Infoworks 5.3.1
Onboard Data

Introduction

Data Onboarding is the first step to perform data analytics on Infoworks. Onboarding refers to the process of ingesting data from various sources like RDBMS databases, structured files, SalesForce databases, and data from cloud storage like S3, into a single data lake, keeping the data synchronized with the sources, and maintained within a data governance framework.

Data Onboarding

Data ingestion and synchronization into a cloud or big data environment is harder than most people think. Loading large volumes of data at high speed and managing the incremental ingestion and synchronization of data at scale into an on-premise or cloud data lake can present significant technical challenges.

Data onboarding with Infoworks automates the following:

  • Data Ingestion - from all enterprise and external data sources,
  • Data Synchronization - CDC (Changed Data Capture) to keep data synchronized with the source,
  • Data Governance - cataloging, data lineage, metadata management, audit, and history. Infoworks automates data onboarding for batch and streaming.

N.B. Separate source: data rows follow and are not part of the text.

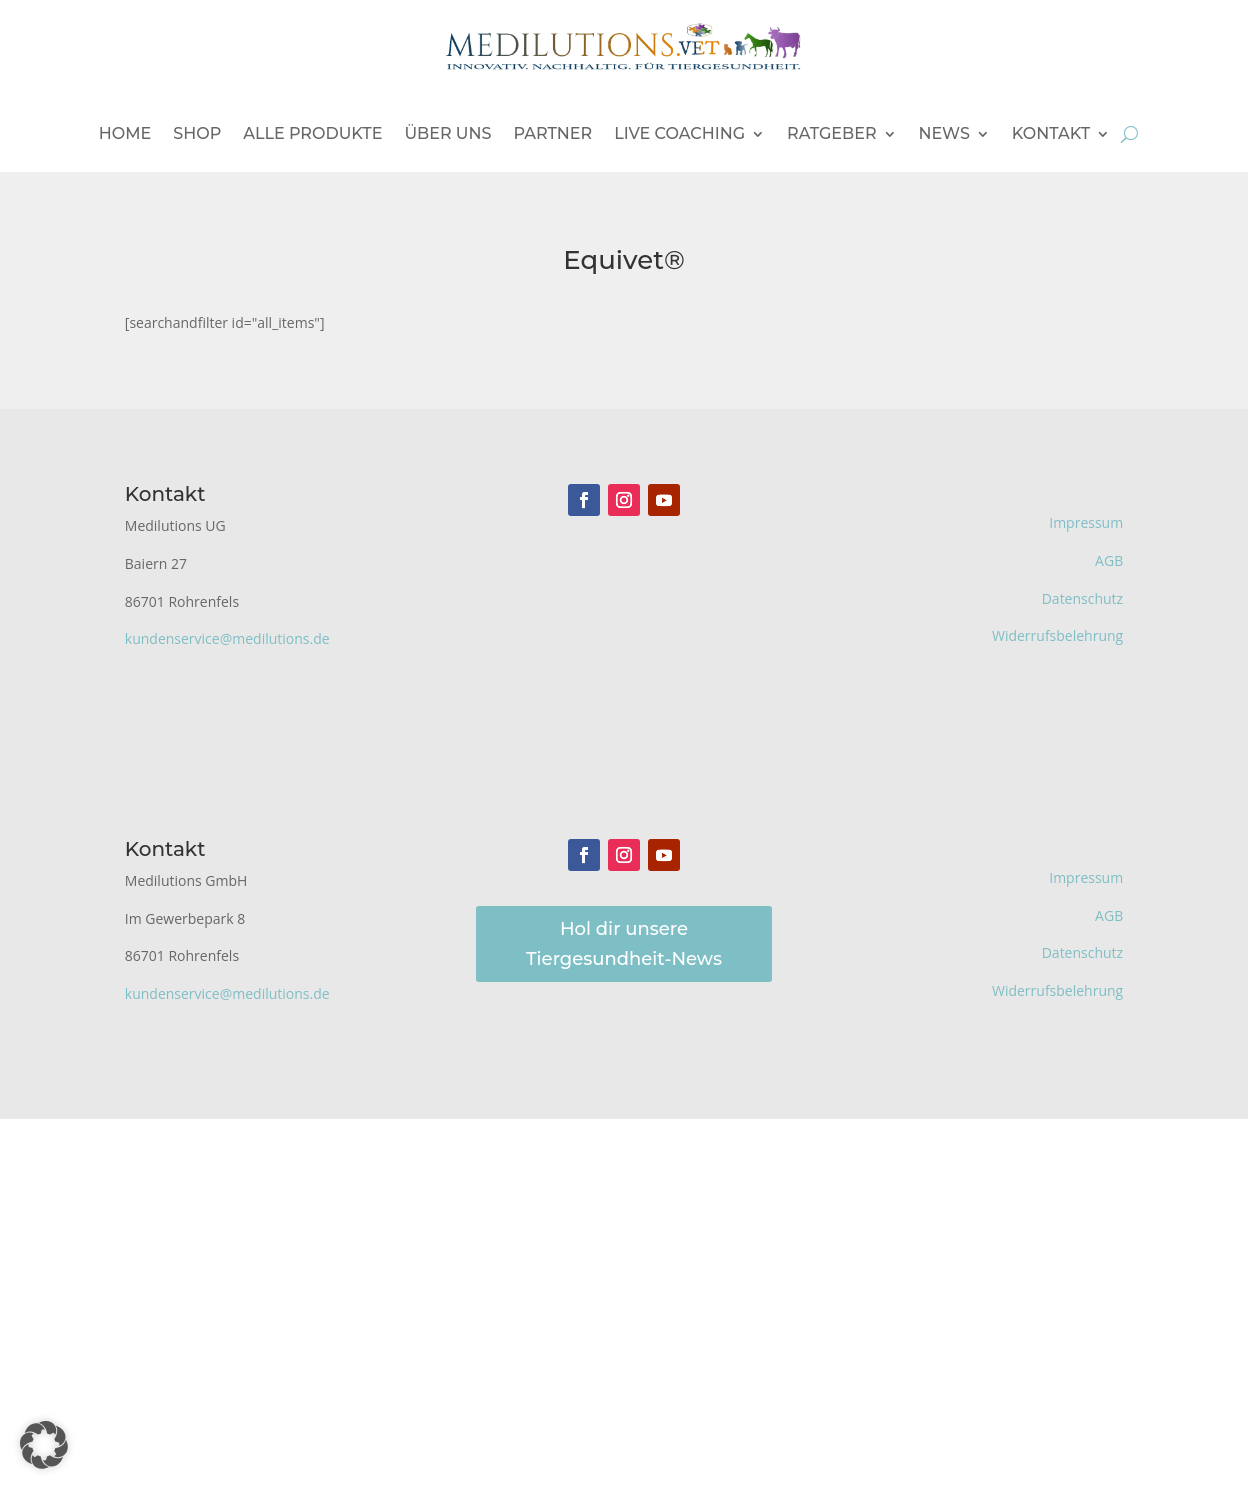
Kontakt (1051, 133)
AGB (1109, 560)
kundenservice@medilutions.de (227, 638)
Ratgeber (832, 133)
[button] (44, 1445)
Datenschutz (1082, 598)
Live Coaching (679, 133)
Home (125, 133)
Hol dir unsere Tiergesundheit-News (624, 944)
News (944, 133)
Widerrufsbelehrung (1057, 635)
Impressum (1086, 522)
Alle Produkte (312, 133)
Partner (552, 133)
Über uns (447, 133)
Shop (197, 133)
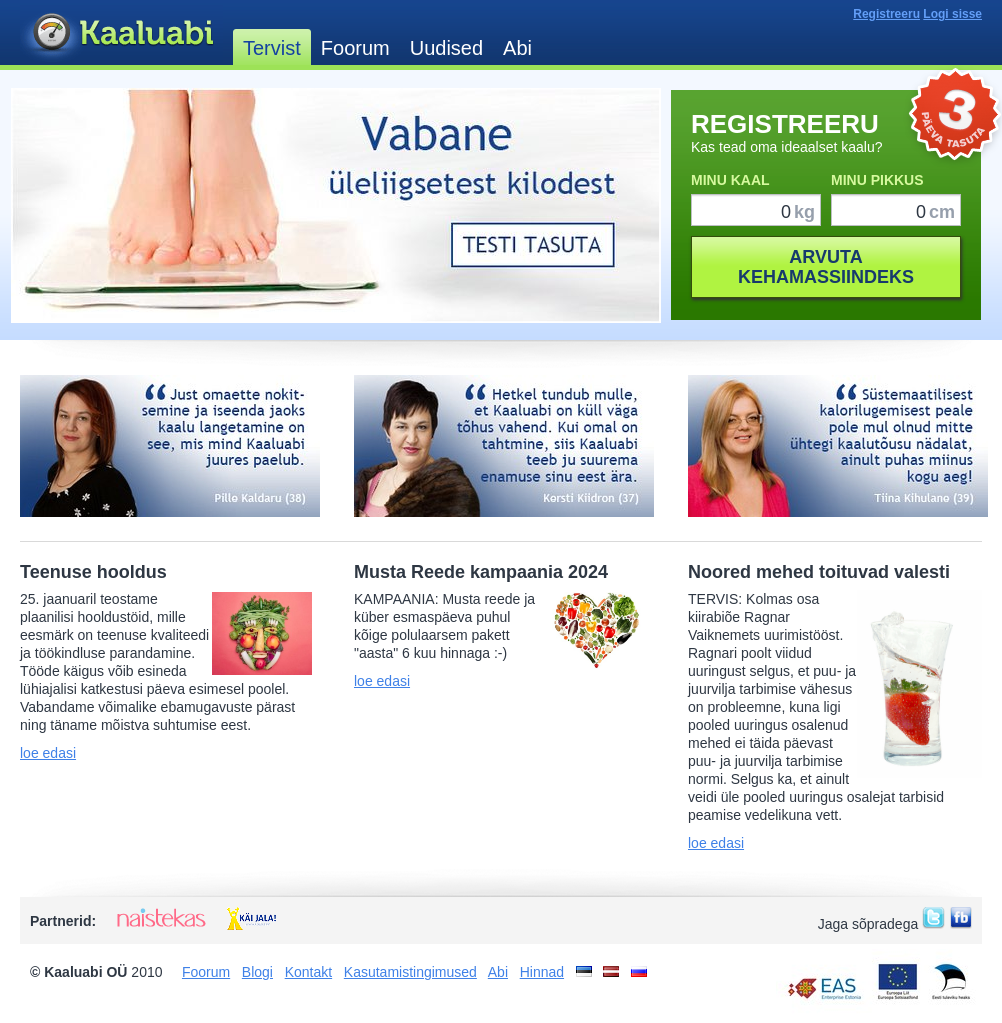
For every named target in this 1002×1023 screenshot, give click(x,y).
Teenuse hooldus (93, 572)
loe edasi (48, 753)
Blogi (257, 972)
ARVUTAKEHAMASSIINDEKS (826, 267)
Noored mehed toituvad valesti (819, 572)
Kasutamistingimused (410, 972)
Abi (517, 48)
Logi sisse (952, 14)
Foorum (355, 48)
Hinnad (542, 972)
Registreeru (886, 14)
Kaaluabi (121, 33)
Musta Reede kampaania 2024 (481, 572)
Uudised (446, 48)
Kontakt (308, 972)
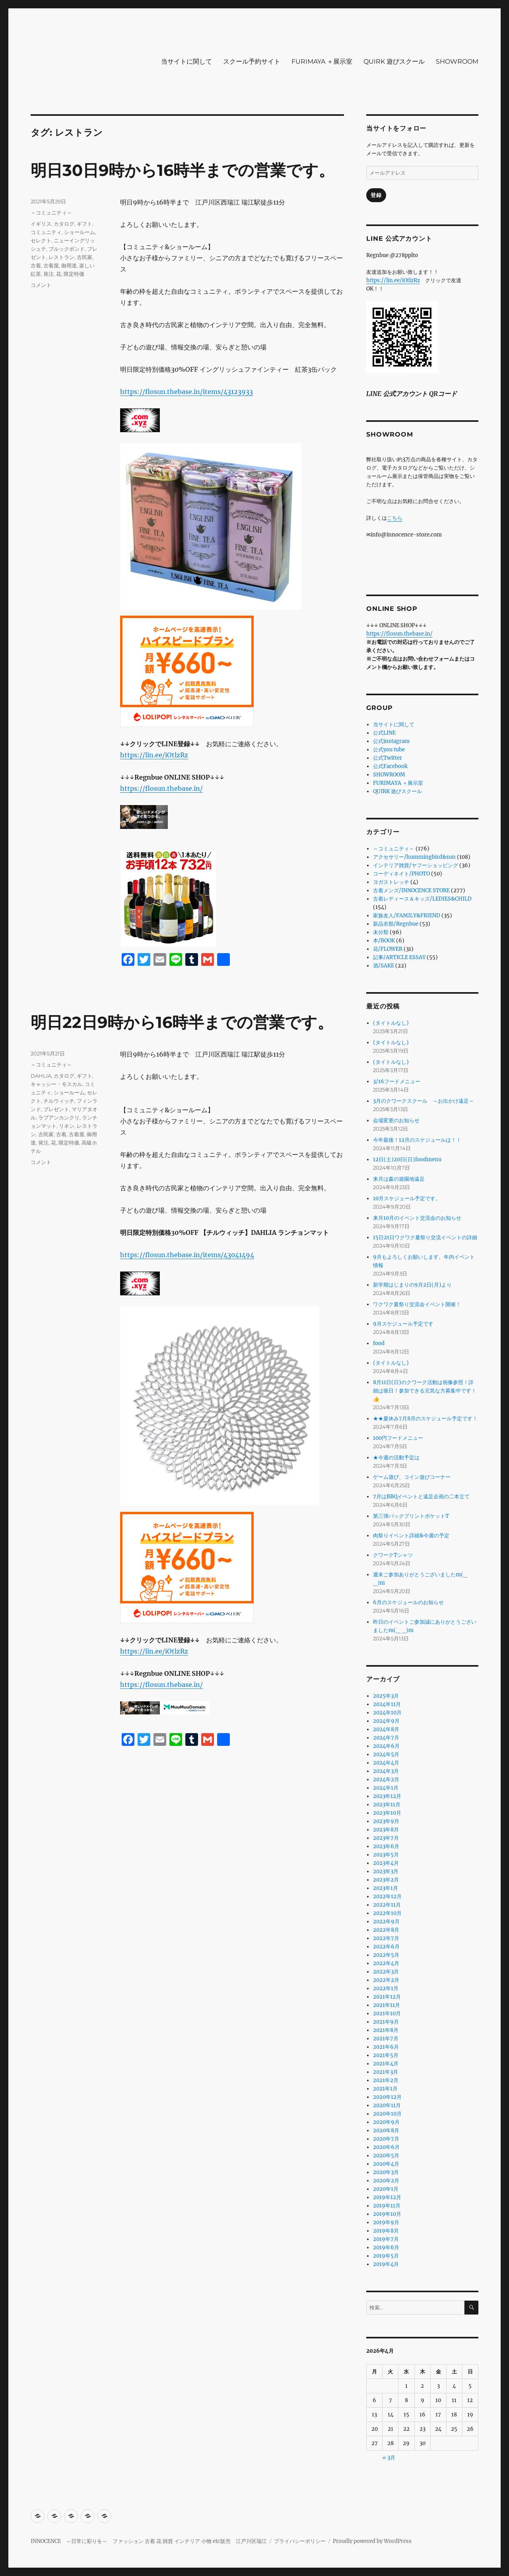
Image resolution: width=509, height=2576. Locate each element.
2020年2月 (386, 2180)
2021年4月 (385, 2063)
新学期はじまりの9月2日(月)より (412, 1284)
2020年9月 (386, 2122)
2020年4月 (386, 2164)
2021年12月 (387, 1996)
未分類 (381, 932)
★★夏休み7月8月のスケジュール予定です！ (425, 1418)
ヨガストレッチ (391, 882)
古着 (36, 265)
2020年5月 (386, 2155)
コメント (41, 285)
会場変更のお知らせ (396, 1120)
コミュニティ (46, 232)
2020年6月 (386, 2147)
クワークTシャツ (393, 1555)
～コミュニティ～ (51, 212)
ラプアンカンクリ (59, 1117)
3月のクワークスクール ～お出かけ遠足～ (423, 1101)
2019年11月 (386, 2205)
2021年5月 (385, 2055)
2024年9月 (386, 1721)
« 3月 (389, 2457)
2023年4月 (386, 1863)
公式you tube (389, 749)
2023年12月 (387, 1796)
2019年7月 (386, 2239)
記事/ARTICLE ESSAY (399, 957)
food (379, 1343)
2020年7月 (386, 2138)
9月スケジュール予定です (403, 1323)
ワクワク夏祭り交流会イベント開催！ (417, 1304)
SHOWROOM (457, 61)
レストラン (61, 257)
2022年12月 (387, 1896)
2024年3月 (386, 1771)
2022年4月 (386, 1963)
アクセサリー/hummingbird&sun (414, 857)
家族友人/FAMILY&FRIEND (406, 915)
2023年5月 (386, 1854)
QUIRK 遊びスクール (394, 61)
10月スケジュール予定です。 (407, 1198)
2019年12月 (387, 2197)
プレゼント (56, 1109)
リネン (66, 1126)
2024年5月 (386, 1754)
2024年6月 (386, 1746)
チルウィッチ (58, 1101)
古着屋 (51, 265)
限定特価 (74, 274)
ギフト (84, 223)
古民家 (84, 257)
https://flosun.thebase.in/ (161, 788)
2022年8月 (386, 1930)
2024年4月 (386, 1762)
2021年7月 (385, 2038)
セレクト (41, 240)
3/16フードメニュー (396, 1081)
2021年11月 (386, 2005)
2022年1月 (385, 1988)
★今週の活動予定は (396, 1457)
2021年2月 (385, 2080)
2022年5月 (386, 1955)
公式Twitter (387, 758)
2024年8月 (386, 1729)
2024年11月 (387, 1704)
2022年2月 (386, 1980)
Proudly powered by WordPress (372, 2541)
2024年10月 (387, 1712)
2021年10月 (387, 2013)
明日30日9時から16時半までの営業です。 (182, 170)
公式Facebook (390, 766)
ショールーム (79, 232)
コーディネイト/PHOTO (401, 873)
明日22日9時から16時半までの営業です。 (182, 1022)
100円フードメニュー (398, 1438)
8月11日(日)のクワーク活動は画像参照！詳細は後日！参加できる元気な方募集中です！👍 (424, 1390)
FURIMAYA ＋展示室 (321, 61)
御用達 (69, 265)
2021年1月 (385, 2088)
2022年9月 (386, 1921)
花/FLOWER (387, 949)
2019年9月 (386, 2222)
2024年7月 (386, 1737)
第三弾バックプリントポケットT (411, 1516)
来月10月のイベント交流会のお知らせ (417, 1218)
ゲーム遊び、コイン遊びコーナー (412, 1477)
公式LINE (384, 732)
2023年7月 (386, 1838)
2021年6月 (386, 2047)
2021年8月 (385, 2030)
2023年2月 (386, 1879)
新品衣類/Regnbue (395, 923)
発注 (48, 274)
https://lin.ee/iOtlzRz (154, 755)
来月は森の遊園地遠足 (399, 1179)
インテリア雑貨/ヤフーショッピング (415, 865)
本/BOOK (384, 940)
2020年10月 (387, 2113)
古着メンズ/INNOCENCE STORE (411, 890)
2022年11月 (387, 1904)
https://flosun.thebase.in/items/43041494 (187, 1255)
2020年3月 (386, 2172)
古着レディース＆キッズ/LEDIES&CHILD (422, 898)
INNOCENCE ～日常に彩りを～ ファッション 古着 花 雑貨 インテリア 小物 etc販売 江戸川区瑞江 (149, 2541)
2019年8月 (386, 2230)
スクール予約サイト (251, 61)
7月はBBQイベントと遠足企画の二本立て (421, 1496)
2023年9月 (386, 1821)
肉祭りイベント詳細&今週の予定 (411, 1535)
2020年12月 (387, 2097)
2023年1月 (385, 1888)
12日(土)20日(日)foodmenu (407, 1159)
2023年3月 (385, 1871)
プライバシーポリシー (300, 2541)
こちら (394, 518)
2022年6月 (386, 1946)
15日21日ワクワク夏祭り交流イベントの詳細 (425, 1237)
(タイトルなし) (391, 1023)
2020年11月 (387, 2105)
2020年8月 (386, 2130)
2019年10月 (387, 2214)
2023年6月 (386, 1846)
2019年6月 (386, 2247)
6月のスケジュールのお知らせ (408, 1602)
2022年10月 (387, 1913)
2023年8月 (386, 1829)
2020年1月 (385, 2189)
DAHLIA (41, 1076)
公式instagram (391, 741)
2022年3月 (386, 1971)
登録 (376, 195)
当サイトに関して (186, 61)
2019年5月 (386, 2255)
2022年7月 (386, 1938)
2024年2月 (386, 1779)
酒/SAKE (383, 965)
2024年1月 (385, 1787)
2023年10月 (387, 1813)
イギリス (41, 223)
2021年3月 (385, 2072)
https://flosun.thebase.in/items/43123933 (186, 392)
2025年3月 (386, 1696)
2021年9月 (386, 2021)
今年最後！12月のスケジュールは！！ (417, 1140)
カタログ (64, 223)
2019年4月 (386, 2264)
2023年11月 (386, 1804)
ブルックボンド (67, 249)
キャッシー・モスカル (56, 1084)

Infoworks Onboarding Architecture

The Infoworks onboarding process is illustrated here:

  • Infoworks ingests data from data sources using Spark jobs. Your source can be an RDBMS database like Oracle, or a structured file like CSV or an application database like Salesforce. File sources can be located in a file system like DBFS or cloud object storage like S3. You can also parallelize the process of reading data from the sources for faster ingestion. Infoworks supports inter-table and intra-table parallelization.
  • Before reading the source data, Infoworks crawls the source metadata which includes a list of all the tables, table definitions, column names, and column data types. All metadata are automatically tracked and cataloged.
  • The data read is processed using Spark as the processing engine. On-demand clusters are automatically launched and data is split into multiple processes on different worker nodes, running concurrent executions in parallel.

The data processed is stored in S3 or ADLS data lake. Infoworks supports storing data in Avro or Delta formats.

  • Avro (write-optimized) is a compact, binary data format, with rich data structures and dynamically typed schema, which allows the data to be written faster to the target data store.
  • Delta (read-optimized) stores data in the form of differences (deltas) between sequential data rather than complete files. The differences are recorded in discrete files called deltas. Delta format is faster for querying.

The ingested data includes a set of tables.

  • The data of the table being crawled is stored in the current table.
  • The data that cannot be parsed is stored in the error table.
  • If the source data is modified after performing ingestion, you can perform incremental ingestion, where only the changed data is captured and merged with the existing data. The changed data is stored in the CDC table.
  • The data from all the CDC runs are stored in the History table. This table contains the entire data that has been crawled in every data load.

In a nutshell,

Run Spark Job > Fetch Metadata from Source > Read Data > Process Data in Databricks > Store in ADLS/S3

Full Refresh Ingestion Architecture

Full Refresh refers to the process of fetching the complete data. You can perform full refresh when you ingest the data for the first time.

Incremental Ingestion Architecture

Incremental ingestion refers to the process of fetching the complete data only in the first run and fetching only the changed data in subsequent runs. You can perform incremental ingestion when an ingested source is being updated or modified.